== OBJECTIVE A ==
Shorten the paragraph beginning "Whether we have seen the inflection point" in the commentary on currencies and central banks, keeping its main facts.

== DOCUMENT PASSAGE ==
Start
Selling of the European single currency continued yesterday and it would be a brave man to say that we have reached the pre-decision low in EUR/USD, EUR/GBP or EUR/JPY. Today may be the day that investors who have been profitably betting on the decline of the euro bank some profits before the decision at lunchtime. Contrarian bets that the European Central Bank reverts to type and disappoints us all are expected to increase today as well.

This policy may have been given away by the movements of the Swiss National Bank or the words of the French President in the past week, however, such is the level of anticipation around a stimulatory policy that a delay or refusal would throw markets into paroxysm. We will have a full run down of our thoughts on just what the European Central Bank will launch in tomorrow’s Morning Update.

Today, the focus is very much on the UK economy with the latest jobs report and the minutes of the December Bank of England meeting. While the overall unemployment rate provides a decent headline reading of how well the UK economy is performing, we will be looking at the wages side of things more closely. Wages are currently rising here in the UK in real terms i.e. at a faster rate than rises in inflation. This is a new development in the UK. Wages have only outpaced inflation in three months since June 2008 and even now, most of this positive motion is not coming from a substantial increase in wages but instead the recent large falls that we have seen in inflation.

Whether we have seen the inflection point for UK wages and whether they’ll run higher from here will be seen this morning. The combination of slower price rises and rising wages is an obvious plus for the UK economy and consumers within it. We are looking for unemployment to fall to 5.8% in the UK with wages rising by 1.7% year-on-year.

The Bank of England will mention both within the minutes of their meeting but it is their thoughts on inflation that will be the most eagerly pored over. While we will have to wait until February’s Quarterly Inflation Report for the Bank’s latest projections of inflation, it provides an obvious crutch with which to lean on should you be of the view that rate rises can wait.

I wonder what the odds of either Messrs Weale or McCafferty changing their votes from a 25bps increase to no change are at the moment. I don’t think that they will but it is possible at next month’s meeting given the larger falls in CPI seen in the past six months.

As we stated in this week’s Sterling Update the most important thing that we can glean from these minutes is to look at whether the majority of the Monetary Policy Committee is focused on the headline rate of inflation in the UK or whether it is core prices that is guiding their expectations. As we have seen with other inflation announcements in recent weeks, it is not so much about the headline index but more the ‘core’ reading in my opinion. The harmful effects of falling commodity and energy prices are obvious but should an economy’s ‘core’ prices – that do not include these volatile measures – remain strong, then that is cause for optimism, will fuel higher rate expectations and hopefully a stronger pound too.

Overnight, the main mover has been the Japanese yen after the Bank of Japan cut its inflation forecast but maintained its current level of stimulus. The Bank of Japan is in a similar predicament to the Bank of England; eager for higher inflation and having to discount away the falls in oil prices. It does give us doubts of whether the Bank of Japan will hit its 2% CPI target by October however, likely leading to additional stimulus spending by the government and the central bank.
End
== RECORDS SHOWN ==
Start
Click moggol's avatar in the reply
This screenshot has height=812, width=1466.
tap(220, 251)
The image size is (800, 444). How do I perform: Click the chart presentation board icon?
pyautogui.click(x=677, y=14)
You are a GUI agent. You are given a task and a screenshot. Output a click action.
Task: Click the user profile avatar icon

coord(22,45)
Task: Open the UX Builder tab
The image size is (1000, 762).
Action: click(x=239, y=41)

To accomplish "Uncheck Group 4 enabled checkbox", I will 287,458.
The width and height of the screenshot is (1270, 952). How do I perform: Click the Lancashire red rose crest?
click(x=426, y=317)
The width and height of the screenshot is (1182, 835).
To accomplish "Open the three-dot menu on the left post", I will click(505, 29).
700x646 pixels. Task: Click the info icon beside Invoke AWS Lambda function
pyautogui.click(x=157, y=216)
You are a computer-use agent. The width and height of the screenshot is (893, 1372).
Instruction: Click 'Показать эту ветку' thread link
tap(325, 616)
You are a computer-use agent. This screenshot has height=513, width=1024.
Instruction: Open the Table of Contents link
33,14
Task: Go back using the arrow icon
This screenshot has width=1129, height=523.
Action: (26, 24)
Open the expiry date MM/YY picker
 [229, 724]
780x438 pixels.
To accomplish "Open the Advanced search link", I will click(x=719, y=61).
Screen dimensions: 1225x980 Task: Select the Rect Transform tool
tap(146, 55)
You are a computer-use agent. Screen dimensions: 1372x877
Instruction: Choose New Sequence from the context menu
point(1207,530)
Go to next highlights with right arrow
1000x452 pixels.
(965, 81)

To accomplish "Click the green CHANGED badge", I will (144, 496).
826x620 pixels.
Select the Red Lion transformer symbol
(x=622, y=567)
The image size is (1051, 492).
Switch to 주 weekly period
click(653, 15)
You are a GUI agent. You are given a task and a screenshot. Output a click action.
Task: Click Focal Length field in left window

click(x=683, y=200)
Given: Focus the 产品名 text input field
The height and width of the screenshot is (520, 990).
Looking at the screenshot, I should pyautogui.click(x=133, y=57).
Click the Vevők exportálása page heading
End
== OBJECTIVE B ==
Format the lines of the rows from the line with "The image size is (800, 444)." to the line with "will (144, 496)." as a numbered list, leaving out blank lines.

== CORRECT ANSWER A ==
This morning's data will show whether UK wages have reached a turning point and will keep rising. Slower price rises combined with rising wages clearly help the UK economy and its consumers. The forecast is for UK unemployment to fall to 5.8% and wages to rise 1.7% year-on-year.

== CORRECT ANSWER B ==
1. The image size is (800, 444). How do I perform: Click the chart presentation board icon?
2. pyautogui.click(x=677, y=14)
3. You are a GUI agent. You are given a task and a screenshot. Output a click action.
4. Task: Click the user profile avatar icon
5. coord(22,45)
6. Task: Open the UX Builder tab
7. The image size is (1000, 762).
8. Action: click(x=239, y=41)
9. To accomplish "Uncheck Group 4 enabled checkbox", I will 287,458.
10. The width and height of the screenshot is (1270, 952). How do I perform: Click the Lancashire red rose crest?
11. click(x=426, y=317)
12. The width and height of the screenshot is (1182, 835).
13. To accomplish "Open the three-dot menu on the left post", I will click(505, 29).
14. 700x646 pixels. Task: Click the info icon beside Invoke AWS Lambda function
15. pyautogui.click(x=157, y=216)
16. You are a computer-use agent. The width and height of the screenshot is (893, 1372).
17. Instruction: Click 'Показать эту ветку' thread link
18. tap(325, 616)
19. You are a computer-use agent. This screenshot has height=513, width=1024.
20. Instruction: Open the Table of Contents link
21. 33,14
22. Task: Go back using the arrow icon
23. This screenshot has width=1129, height=523.
24. Action: (26, 24)
25. Open the expiry date MM/YY picker
26.  [229, 724]
27. 780x438 pixels.
28. To accomplish "Open the Advanced search link", I will click(x=719, y=61).
29. Screen dimensions: 1225x980 Task: Select the Rect Transform tool
30. tap(146, 55)
31. You are a computer-use agent. Screen dimensions: 1372x877
32. Instruction: Choose New Sequence from the context menu
33. point(1207,530)
34. Go to next highlights with right arrow
35. 1000x452 pixels.
36. (965, 81)
37. To accomplish "Click the green CHANGED badge", I will (144, 496).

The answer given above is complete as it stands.